Apple and cherry orchards were well established by 1920s. As returning World War I veterans developed farms on the flat lands to the south, grain harvests increased. Grain elevators were built in Creston by the Midland Pacific Grain Corporation in 1935 and the Alberta Wheat Pool in 1936 and 1949. Rebuilt dyking of a few years earlier succumbed to floods in 1938 and 1948. The first annual Blossom Festival was held in 1942. In 2018, the Columbia Basin Trust acquired the two remaining abandoned elevators (1935 and 1936) with a view to restoration.

Lumber
Small sawmills were established in 1898 and around 1903. In 1907, C.O. Rodgers erected a mill at the mouth of the Goat River gorge. In partnership with D.W. Briggs, he reorganized as the Canyon City Lumber Co. in 1911. After a 1923 fire destroyed the mill, the rebuild, known as Creston Sawmills, opened in 1924. The specialized Rodgers Box Factory catered to the fruit and berry trade. The sawmill closed in 1981 and the buildings torn down. The veneer and planer mills, which closed a decade later, were also demolished.

Road/air transportation
By 1909, the highway to Cranbrook was rated as good. By 1910, a passable trail existed east to Lethbridge, which by 1912 was a main road.

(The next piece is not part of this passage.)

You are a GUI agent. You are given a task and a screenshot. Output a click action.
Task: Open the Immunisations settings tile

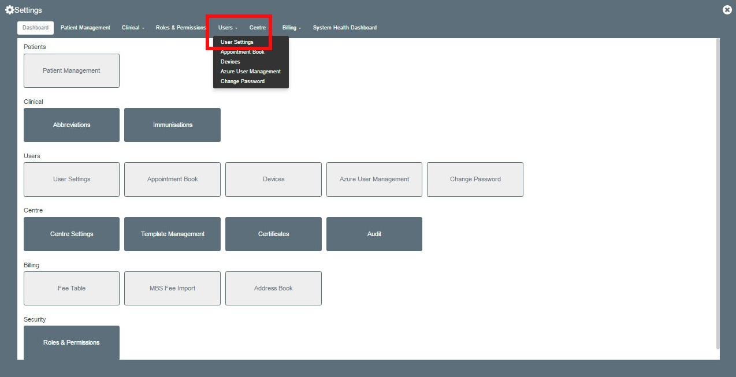pyautogui.click(x=172, y=125)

After realignments, a proper gravel highway opened in 1920. In 1932, the route became the No. 3, Interprovincial Highway, remaining for years the main road connection between the two western provinces.

Southward, a wagon road existed by the 1890s, which was periodically upgraded over the following decades. 

In 1931, the ferry/highway auto route north to Nelson was inaugurated. 

When Canyon St. was widened in 1947 for the new Crowsnest Highway, the frontage buildings moved  back.

The October 1963 opening of the Salmo–Creston highway rerouted most traffic from the ferry route.

Creston is served by the Creston Valley Airport formerly known as the Art Sutcliffe Field. In 2017, the pilot of a small plane safely made an emergency landing on Highway 3 west of Creston.

Prior to Greyhound Canada ceasing all intraprovincial services in 2018, an application the prior year included a service reduction via Creston. The summer bus service between Kaslo and Calgary, instituted by a regional operator in 2019, included a Creston stop.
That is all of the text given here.